With this property set, a user will be able to log in via their NT domain account only if he/she already has an existing account in TeamCity (i.e. if he/she has already logged into TeamCity earlier via LDAP) with a TeamCity username which equals the Windows domain username or a custom NT domain username specified on the user's profile page.
That was the setting it currently had on as LDAP and the default in the NTLM module. I have played with various variations of enable and disabling the pair's new user creation property. They either let anyone in, or I get a message that it successfully authenticated, but could not create a user. What did work for me, was disabling teamcity.users.syncOnlyTeamcityUsers and adding the same login.filter group to the user.filter setting so they get created before anyone tries logging in and also disabling the "Allow creating new users on the first login" on both modules. The issue I am having now, is that while I got past one hurdle, now SSO is gone. The "Force protocols" option for the NTLM module is ignored. I have to either direct to the appropriate ntlmLogin page or click the link underneath the login prompt. It's like one step forward, two steps back. Am I getting something wrong?
Please sign in to leave a comment.
Issue solved...somehow. I rebooted the entire server I have TC installed on.
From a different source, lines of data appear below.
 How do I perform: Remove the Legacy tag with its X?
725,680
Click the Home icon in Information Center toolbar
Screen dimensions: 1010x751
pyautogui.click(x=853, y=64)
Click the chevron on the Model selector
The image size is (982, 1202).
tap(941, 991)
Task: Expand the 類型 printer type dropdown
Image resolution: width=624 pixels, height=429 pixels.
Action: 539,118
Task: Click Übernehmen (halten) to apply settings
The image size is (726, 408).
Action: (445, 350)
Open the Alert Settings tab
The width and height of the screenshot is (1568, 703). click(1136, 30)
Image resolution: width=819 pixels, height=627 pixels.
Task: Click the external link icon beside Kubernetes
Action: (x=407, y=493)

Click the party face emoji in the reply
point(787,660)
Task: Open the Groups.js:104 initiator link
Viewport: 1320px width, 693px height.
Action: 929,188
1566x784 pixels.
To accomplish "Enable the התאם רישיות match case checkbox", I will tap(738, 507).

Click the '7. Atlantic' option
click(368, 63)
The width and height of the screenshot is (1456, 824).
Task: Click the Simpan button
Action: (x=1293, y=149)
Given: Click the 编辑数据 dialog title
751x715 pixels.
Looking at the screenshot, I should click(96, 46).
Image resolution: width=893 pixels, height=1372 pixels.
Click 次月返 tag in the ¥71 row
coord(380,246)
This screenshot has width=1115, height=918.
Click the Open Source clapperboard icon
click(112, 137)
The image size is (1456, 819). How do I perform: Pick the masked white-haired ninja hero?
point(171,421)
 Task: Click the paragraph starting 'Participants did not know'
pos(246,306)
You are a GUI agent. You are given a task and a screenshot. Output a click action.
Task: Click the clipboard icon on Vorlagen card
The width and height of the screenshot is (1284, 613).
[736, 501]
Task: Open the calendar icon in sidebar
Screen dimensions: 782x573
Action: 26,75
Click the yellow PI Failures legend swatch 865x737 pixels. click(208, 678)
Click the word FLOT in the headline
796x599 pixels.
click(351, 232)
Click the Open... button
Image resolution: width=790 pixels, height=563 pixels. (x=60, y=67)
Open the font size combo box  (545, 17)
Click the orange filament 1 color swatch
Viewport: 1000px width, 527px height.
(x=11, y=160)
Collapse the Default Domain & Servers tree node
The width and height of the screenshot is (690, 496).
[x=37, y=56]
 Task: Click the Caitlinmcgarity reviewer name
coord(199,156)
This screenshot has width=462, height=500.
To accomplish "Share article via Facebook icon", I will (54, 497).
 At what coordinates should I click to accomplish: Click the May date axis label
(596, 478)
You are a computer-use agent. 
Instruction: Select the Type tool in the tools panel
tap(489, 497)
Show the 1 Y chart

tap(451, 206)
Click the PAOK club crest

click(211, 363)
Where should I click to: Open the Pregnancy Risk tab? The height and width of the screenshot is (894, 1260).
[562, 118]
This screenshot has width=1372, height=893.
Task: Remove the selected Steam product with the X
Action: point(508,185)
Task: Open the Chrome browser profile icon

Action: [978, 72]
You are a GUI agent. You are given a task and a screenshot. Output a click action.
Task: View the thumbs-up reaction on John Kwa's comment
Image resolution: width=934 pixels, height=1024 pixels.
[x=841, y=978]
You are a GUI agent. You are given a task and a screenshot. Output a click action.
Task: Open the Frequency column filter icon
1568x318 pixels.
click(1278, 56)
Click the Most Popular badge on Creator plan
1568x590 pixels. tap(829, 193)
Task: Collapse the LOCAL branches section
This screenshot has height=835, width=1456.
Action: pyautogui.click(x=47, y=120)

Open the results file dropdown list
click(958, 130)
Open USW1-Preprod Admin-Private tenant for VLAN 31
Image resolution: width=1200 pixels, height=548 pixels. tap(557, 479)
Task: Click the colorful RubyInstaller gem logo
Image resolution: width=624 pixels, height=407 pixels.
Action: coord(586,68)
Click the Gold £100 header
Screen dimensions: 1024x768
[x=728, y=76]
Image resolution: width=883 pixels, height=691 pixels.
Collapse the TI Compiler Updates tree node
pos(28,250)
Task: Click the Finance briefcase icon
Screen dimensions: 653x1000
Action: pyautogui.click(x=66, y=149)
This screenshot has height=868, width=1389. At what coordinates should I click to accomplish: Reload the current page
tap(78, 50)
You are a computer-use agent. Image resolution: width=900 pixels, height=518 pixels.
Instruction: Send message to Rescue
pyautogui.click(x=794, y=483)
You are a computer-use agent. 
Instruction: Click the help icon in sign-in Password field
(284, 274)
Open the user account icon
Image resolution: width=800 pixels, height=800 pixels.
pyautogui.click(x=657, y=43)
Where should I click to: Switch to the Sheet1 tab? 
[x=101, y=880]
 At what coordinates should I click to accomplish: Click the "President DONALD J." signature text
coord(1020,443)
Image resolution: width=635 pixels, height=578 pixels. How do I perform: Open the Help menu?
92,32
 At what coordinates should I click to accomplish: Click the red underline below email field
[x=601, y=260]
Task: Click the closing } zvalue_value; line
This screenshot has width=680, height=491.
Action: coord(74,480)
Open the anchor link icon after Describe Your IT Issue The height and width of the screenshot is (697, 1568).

Not sure why that did anything to fix it. I had gotten a fresh version of the ldap-config file and redited to make sure I didn't mess something up. Now that it is working, I compared the new one, to the old one that was not forcing NTLM protocols, and they are the same, minus some commented out lines in the old one. Since NTLM is a windows feature, I'm guessing it had to do with Windows the OS, not TC the web server. BTW I did restarted the services before trying a reboot, but it is wise to note that if you have NTLM issues, try rebooting.